I can't just think about the mountain now. When I think about it, I think about the challenges it presented to me -- the physical endurance that I used to climb it and the opportunity to make new friends out of supporters. I think about the overwhelmingly stunning view that it provided during the climb and at the top. I think about how small I felt when I was hiking, but how big I felt when I made it to the top. I can't just think about animals now. I think about the sense of apprehension I had when petting a cheetah, hoping to God it wouldn't turn on me. I think about how the blood-thirsty teeth of a great white shark were opened in front of my face, when I learned that it is possible to scream under water. I think about whimpering to my safari guide, asking him to drive faster when a lion was chasing our Land Rover. I think about the thrill. I can't imagine this place now the way I imagined it before I visited it. I once saw it as a place; now I see it as an experience. Something that holds beauty and challenges and thrills. And I spend my time trying to imagine other places I have yet to visit in this same mindset. The part of my heart that represents drive for a sense of belonging, the desire to experience everything so fully that I cannot ever return to imagining it in the ways that I did before, and the love that results from the change...will forever live along the winding roads of Cape Town's countryside, presenting new opportunities, twists and turns, one after the other.

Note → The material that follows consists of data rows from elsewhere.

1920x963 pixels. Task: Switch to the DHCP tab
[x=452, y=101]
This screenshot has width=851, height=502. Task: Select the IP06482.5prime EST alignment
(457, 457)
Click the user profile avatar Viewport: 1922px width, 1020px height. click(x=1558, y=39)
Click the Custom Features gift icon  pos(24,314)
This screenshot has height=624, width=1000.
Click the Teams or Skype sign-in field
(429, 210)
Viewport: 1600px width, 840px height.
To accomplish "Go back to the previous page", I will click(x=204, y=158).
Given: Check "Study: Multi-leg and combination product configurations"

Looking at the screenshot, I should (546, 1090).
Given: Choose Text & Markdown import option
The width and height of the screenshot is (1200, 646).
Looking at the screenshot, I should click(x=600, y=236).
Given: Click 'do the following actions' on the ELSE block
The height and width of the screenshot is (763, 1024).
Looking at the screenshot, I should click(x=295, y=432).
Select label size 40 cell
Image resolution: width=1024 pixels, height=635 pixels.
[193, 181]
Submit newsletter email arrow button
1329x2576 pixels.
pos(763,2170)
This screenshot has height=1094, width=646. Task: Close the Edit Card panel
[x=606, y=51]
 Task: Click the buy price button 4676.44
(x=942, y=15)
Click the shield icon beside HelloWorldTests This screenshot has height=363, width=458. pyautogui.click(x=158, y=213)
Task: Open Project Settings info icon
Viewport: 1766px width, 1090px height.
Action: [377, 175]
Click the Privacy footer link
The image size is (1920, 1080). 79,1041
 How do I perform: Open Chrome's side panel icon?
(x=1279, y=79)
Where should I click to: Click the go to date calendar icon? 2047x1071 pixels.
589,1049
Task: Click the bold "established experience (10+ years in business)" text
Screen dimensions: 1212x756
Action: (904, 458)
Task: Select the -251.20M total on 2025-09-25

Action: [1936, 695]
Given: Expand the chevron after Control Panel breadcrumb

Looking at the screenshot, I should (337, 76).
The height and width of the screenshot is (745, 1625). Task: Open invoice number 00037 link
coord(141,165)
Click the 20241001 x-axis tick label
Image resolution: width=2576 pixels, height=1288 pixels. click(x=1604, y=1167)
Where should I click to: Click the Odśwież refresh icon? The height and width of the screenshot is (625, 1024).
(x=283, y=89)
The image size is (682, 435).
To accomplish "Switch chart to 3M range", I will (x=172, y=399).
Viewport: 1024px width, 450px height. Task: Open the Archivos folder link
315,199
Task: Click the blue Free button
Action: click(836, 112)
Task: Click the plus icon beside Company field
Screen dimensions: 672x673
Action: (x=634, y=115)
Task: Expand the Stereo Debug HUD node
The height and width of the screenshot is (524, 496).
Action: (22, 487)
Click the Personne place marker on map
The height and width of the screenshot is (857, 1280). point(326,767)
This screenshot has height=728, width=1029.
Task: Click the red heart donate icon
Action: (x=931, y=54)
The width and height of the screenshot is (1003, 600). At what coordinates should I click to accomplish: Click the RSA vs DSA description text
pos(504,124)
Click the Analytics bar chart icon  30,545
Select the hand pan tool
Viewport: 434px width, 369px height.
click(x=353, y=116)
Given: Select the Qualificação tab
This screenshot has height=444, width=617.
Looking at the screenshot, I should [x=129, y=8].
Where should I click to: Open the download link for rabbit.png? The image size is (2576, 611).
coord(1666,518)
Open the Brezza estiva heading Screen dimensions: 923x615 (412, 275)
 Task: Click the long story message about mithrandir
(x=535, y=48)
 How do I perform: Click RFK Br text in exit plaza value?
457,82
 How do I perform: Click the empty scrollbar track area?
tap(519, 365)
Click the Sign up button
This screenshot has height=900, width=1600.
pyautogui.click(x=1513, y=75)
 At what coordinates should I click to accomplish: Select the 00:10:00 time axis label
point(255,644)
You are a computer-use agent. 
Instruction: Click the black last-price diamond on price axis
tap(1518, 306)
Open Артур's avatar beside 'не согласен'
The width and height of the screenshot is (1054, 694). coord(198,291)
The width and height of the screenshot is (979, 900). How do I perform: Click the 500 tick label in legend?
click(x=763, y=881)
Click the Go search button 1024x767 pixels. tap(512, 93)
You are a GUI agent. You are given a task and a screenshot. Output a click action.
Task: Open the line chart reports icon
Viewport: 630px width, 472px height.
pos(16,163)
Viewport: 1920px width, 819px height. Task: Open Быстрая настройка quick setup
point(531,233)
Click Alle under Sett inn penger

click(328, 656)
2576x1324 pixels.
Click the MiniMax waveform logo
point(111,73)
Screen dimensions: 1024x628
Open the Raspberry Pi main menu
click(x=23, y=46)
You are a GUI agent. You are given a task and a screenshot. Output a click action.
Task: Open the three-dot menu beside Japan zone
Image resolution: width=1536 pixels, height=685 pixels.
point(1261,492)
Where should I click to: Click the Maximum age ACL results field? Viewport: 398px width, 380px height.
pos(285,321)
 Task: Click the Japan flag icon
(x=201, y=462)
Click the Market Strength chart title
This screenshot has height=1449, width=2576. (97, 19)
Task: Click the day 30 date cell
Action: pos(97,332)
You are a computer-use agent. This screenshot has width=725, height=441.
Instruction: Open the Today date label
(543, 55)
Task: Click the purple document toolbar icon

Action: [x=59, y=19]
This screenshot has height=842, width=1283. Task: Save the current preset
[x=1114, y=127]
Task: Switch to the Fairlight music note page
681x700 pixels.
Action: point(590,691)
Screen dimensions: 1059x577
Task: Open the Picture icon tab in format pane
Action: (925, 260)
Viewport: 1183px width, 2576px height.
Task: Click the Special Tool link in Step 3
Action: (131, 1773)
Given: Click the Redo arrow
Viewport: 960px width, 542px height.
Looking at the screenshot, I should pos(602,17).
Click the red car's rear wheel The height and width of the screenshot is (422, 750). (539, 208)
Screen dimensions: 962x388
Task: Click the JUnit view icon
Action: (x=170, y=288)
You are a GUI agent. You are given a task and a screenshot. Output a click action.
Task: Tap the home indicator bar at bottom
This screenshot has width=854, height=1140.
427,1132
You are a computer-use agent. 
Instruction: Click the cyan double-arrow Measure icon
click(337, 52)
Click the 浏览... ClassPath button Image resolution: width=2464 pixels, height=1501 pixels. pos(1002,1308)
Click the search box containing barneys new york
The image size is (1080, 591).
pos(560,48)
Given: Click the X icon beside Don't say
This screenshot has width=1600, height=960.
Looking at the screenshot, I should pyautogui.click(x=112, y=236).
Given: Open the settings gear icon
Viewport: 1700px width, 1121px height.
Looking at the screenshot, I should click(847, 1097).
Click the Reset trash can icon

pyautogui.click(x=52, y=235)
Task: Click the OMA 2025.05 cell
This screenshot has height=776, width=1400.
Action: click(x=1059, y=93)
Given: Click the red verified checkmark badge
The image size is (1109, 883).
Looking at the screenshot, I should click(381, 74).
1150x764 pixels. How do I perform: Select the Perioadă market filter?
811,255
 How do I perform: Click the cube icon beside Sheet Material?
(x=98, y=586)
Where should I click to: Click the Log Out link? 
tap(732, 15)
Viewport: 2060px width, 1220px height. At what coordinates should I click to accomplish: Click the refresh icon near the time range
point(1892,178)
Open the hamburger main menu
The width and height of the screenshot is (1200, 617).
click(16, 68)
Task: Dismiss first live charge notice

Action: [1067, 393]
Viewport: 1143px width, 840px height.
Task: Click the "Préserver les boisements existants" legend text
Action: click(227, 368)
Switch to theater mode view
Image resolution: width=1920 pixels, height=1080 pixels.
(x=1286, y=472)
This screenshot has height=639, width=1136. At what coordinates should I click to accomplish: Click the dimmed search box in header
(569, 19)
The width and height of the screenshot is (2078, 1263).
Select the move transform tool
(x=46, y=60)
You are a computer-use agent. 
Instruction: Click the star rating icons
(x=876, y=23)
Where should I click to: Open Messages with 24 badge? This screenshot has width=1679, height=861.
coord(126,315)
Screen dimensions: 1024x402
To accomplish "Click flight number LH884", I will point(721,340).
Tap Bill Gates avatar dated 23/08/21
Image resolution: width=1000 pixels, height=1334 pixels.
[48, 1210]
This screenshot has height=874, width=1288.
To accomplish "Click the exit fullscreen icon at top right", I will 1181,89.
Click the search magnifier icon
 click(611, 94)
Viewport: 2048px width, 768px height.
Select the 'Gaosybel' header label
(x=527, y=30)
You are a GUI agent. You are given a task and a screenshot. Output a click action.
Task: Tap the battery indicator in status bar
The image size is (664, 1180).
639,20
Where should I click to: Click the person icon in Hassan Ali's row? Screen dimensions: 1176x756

So, in a literal sense, what is it that we're leaving in these places? We're leaving our old habits, our old mindsets, and our old problems. We're leaving our unfamiliarity, our discomfort, our insecurities. We're leaving our expectations, our dull imaginations, our initial basic thoughts. We're taking the good stuff, the love, with us wherever we go. People have it all wrong -- you don't leave the good stuff. If you left it, how could you ever use it everywhere you are? It stays with you forever. When we go somewhere that changes us, we leave it with the parts of us that it was able to change, grow, and adapt. The love that we learned from it -- that is our gift from the place to us. We don't ever give that away. We don't ever leave it anywhere.
A place does not change you unless you become different. That's what change means...to become different. When someone tells you that a trip "changed their life," always ask how. They might not even know how to answer it yet, and you'll certainly be enlightened. Answering this question is the first step in opening your heart to a world of positive difference. Step 1: Pinpoint the change. Step 2: Live it out...forever...without fail.
Although I did leave some physical things in Cape Town...like the headband I lost when I bungee jumped, the signature I wrote with Sharpie on the rock on Table Mountain, and probably a lot of missing T-shirts in my apartment of 4 girls that I never even realized I came home without ... it was the part of my soul, my being, that will impact me eternally. The physical things are just things. But love -- love is indescribable. Love is the answer to everything.
So, Cape Town, I love you. But you don't have my whole heart...you enriched my whole heart. And for that, I thank you.